# Required action:
From the line containing "Where should I" to the last line of the data, both included, transcribe each line exactly, leaving out pictures and adding nothing.

# Screenshot grounding data:
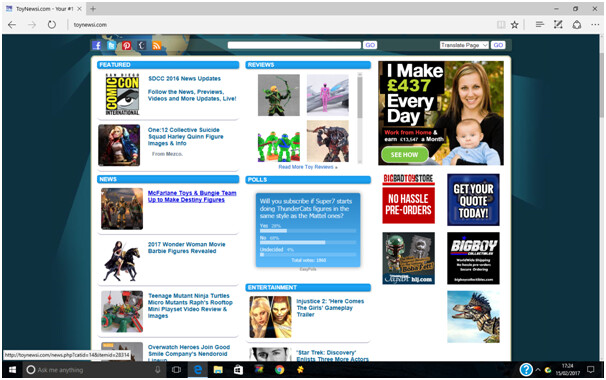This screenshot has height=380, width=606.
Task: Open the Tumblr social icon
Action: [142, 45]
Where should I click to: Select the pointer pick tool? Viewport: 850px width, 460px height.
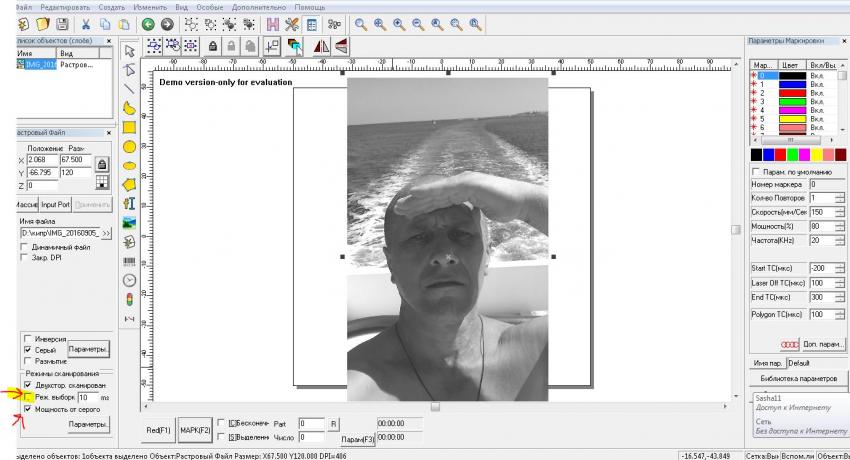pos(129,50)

# Reply:
Where should I click to: Select the pointer pick tool? Viewport: 850px width, 460px height.
pos(129,50)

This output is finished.